═════ Task input ═════

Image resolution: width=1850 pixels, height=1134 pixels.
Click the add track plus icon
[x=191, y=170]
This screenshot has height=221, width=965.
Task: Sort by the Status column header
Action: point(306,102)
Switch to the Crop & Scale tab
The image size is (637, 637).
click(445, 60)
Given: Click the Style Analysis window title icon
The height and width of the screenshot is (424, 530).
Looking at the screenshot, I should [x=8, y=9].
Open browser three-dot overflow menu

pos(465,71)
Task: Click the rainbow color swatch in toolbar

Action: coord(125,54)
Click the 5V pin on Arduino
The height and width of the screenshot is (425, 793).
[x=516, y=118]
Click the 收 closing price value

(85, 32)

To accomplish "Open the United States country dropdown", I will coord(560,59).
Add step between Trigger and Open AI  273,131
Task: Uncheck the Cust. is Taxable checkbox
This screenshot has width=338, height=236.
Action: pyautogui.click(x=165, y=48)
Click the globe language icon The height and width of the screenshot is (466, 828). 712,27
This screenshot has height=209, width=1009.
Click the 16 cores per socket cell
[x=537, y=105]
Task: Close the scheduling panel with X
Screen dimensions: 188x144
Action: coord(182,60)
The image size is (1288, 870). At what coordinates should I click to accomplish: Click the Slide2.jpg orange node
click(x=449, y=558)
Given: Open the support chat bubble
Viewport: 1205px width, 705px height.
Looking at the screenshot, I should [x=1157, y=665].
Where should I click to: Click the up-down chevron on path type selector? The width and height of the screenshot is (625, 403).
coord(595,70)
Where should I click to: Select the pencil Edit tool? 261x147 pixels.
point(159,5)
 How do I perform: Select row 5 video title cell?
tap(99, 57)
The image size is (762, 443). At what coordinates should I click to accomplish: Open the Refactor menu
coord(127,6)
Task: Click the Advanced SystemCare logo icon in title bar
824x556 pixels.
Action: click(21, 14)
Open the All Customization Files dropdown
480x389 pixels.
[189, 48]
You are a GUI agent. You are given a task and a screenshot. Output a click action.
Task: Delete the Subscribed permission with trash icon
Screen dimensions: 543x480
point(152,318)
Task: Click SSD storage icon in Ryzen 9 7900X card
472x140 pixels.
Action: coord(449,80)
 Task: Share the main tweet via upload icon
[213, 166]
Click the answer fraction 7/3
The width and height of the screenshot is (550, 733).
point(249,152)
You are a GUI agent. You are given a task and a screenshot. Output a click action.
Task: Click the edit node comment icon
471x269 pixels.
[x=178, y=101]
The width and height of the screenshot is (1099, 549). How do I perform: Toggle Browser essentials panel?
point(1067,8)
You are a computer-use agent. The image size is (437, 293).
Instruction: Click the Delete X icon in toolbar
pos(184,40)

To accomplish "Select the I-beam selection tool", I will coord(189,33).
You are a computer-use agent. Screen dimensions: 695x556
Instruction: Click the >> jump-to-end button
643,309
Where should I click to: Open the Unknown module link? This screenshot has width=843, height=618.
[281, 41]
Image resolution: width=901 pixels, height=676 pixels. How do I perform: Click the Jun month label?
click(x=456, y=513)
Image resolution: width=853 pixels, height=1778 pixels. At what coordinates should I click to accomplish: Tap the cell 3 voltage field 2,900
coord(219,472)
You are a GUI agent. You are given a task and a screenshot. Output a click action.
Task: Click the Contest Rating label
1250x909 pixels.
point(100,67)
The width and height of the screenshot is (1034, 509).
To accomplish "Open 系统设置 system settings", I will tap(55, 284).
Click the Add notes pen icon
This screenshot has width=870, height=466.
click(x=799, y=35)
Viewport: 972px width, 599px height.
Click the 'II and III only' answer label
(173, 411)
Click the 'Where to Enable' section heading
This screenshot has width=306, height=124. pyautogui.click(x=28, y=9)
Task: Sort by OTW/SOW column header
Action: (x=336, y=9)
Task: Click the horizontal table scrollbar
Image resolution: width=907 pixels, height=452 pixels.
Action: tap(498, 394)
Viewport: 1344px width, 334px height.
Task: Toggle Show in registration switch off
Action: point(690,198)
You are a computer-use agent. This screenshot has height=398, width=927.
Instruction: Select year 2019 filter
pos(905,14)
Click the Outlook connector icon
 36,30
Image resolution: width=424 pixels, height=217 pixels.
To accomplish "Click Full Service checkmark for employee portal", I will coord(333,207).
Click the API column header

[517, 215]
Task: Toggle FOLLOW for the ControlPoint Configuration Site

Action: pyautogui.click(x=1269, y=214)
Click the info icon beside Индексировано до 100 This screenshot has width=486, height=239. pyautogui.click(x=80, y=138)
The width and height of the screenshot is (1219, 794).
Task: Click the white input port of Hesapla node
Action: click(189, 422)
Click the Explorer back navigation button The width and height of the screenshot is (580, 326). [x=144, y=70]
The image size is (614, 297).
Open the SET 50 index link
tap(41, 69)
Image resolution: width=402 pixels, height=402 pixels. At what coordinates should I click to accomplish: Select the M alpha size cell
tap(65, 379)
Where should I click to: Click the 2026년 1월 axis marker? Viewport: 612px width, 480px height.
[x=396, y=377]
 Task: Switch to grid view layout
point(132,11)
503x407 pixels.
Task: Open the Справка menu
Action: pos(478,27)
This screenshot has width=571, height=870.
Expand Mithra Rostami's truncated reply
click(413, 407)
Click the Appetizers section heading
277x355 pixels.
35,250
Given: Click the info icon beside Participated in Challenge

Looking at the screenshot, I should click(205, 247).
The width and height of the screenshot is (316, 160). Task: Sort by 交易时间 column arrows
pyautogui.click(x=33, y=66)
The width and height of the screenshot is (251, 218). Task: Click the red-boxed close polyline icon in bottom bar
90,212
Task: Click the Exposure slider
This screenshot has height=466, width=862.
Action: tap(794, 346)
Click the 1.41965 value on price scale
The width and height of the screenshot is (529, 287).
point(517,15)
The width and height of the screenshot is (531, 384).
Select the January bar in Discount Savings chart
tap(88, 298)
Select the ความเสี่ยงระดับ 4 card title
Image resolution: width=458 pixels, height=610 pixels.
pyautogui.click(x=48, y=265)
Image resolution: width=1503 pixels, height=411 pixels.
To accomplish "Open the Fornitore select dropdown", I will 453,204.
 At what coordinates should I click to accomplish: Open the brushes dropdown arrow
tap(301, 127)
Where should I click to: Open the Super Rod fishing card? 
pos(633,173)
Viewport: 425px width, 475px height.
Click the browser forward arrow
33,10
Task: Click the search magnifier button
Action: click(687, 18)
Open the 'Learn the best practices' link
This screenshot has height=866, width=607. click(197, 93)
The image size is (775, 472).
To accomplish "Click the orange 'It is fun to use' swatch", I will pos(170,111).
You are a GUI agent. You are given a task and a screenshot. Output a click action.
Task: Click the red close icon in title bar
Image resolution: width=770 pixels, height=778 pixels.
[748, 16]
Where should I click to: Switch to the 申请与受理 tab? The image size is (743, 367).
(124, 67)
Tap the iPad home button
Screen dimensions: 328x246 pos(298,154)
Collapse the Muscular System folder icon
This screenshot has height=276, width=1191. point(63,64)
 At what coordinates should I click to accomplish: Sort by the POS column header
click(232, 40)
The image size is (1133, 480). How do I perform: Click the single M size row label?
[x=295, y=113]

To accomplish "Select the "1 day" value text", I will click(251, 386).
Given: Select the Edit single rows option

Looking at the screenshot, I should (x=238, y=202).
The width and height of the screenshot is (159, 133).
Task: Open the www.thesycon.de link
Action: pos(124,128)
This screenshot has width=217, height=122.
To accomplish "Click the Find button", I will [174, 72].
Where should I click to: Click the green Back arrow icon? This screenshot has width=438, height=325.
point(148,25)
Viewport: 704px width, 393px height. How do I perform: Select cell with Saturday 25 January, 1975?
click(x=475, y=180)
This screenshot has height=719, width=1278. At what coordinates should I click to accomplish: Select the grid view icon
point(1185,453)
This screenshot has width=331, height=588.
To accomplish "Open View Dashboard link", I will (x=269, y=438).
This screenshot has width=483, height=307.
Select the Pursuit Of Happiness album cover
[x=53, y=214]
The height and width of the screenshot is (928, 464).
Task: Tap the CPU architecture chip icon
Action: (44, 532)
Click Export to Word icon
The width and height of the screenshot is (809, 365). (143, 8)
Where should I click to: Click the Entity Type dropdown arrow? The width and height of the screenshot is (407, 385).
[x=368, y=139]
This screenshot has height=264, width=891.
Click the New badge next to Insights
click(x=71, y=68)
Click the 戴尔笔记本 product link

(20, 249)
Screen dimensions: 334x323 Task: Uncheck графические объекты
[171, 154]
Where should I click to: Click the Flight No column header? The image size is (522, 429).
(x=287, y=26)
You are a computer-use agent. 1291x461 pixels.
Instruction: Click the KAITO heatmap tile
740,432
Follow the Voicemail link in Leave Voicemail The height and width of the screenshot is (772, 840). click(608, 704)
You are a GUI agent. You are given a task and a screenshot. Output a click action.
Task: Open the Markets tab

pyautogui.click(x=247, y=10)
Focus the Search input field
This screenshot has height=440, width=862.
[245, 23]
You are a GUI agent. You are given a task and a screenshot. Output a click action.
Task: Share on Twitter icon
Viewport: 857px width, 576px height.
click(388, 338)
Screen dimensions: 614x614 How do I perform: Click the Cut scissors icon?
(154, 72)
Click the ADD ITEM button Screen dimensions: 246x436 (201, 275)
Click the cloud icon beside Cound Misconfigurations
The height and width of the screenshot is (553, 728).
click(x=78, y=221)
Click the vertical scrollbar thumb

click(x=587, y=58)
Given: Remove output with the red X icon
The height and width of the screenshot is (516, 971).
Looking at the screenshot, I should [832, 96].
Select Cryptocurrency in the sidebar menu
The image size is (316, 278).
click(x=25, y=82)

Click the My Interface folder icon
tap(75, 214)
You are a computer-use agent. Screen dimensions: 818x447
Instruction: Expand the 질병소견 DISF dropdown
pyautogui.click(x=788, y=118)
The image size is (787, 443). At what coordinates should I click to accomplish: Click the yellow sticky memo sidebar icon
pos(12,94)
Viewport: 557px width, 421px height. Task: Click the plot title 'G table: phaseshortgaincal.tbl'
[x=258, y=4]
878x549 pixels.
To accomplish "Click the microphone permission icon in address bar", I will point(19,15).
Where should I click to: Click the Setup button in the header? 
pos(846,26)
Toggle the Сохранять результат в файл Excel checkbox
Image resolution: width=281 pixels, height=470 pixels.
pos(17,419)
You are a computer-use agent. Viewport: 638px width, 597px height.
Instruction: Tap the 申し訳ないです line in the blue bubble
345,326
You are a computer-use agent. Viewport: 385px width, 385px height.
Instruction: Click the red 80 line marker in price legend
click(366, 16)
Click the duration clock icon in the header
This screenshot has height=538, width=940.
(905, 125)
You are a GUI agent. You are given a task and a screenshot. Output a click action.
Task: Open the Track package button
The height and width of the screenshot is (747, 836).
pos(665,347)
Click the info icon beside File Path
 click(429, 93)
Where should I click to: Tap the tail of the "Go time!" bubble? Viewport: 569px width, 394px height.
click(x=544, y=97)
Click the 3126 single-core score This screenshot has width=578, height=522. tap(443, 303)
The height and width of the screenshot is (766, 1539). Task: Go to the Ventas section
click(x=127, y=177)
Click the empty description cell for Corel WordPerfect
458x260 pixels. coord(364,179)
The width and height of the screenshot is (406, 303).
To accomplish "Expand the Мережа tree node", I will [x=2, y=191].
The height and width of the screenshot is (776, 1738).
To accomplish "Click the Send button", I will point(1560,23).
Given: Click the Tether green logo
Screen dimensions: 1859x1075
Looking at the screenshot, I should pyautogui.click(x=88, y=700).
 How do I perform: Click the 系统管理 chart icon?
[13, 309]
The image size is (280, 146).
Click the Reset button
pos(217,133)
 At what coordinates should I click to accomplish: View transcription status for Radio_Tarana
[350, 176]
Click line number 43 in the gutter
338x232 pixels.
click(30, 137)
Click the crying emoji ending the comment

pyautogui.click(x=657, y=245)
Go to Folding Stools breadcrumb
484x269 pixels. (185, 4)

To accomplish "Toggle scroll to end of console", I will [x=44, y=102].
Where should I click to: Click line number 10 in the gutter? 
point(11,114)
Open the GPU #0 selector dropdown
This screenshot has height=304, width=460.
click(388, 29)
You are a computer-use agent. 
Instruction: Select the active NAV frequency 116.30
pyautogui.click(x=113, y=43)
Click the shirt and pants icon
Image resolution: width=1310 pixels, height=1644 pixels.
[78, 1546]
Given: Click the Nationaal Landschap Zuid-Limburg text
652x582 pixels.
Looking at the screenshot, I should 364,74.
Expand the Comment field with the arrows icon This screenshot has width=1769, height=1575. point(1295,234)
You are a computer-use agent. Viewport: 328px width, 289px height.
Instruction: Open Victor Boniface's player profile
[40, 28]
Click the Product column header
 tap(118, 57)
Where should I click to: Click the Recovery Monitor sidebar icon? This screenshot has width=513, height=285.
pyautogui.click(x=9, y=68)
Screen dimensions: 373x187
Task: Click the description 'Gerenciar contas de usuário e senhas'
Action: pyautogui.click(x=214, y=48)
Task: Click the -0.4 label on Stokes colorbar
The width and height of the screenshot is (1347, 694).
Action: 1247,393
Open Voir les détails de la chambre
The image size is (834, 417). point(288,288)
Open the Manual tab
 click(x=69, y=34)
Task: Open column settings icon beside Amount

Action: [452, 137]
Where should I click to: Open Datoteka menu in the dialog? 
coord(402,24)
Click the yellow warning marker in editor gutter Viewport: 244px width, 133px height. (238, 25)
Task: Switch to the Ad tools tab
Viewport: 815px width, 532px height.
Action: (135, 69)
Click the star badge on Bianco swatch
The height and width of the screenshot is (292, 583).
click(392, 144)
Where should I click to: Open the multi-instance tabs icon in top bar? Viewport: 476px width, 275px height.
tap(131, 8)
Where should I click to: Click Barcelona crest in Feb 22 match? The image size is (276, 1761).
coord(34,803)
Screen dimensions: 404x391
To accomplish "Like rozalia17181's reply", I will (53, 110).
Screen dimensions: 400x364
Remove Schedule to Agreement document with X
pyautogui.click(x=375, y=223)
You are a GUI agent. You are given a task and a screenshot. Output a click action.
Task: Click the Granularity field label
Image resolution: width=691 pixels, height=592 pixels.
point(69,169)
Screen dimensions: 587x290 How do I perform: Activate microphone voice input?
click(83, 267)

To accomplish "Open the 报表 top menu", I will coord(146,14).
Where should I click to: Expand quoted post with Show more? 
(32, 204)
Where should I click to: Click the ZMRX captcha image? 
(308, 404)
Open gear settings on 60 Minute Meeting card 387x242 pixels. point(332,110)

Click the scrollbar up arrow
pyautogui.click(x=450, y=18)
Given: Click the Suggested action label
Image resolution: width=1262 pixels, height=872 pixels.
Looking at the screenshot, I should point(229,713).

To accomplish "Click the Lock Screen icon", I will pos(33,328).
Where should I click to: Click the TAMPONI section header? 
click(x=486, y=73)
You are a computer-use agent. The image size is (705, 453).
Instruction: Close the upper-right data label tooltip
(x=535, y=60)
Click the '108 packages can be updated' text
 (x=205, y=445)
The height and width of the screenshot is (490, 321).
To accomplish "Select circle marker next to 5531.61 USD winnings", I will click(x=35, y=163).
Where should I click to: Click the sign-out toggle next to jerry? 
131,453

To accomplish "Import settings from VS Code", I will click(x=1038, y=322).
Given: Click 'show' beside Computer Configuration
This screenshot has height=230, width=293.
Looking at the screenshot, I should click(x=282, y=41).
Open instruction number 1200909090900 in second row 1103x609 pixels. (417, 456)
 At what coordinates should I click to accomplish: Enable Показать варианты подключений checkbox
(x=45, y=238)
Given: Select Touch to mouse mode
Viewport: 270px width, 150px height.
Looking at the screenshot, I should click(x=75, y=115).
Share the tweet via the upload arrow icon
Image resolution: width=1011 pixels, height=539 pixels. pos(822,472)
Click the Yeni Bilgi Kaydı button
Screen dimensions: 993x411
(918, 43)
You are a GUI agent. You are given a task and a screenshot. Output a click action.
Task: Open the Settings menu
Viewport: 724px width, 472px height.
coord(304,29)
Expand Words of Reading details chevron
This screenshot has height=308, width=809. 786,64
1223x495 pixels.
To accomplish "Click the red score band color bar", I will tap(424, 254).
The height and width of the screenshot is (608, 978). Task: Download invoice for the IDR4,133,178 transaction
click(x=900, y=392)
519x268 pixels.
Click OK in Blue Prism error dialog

═════

(Directions for this task)
Return every line from the entries above that contains the word "logo".

(Answer section)
Task: Click the Advanced SystemCare logo icon in title bar
Given: Click the Tether green logo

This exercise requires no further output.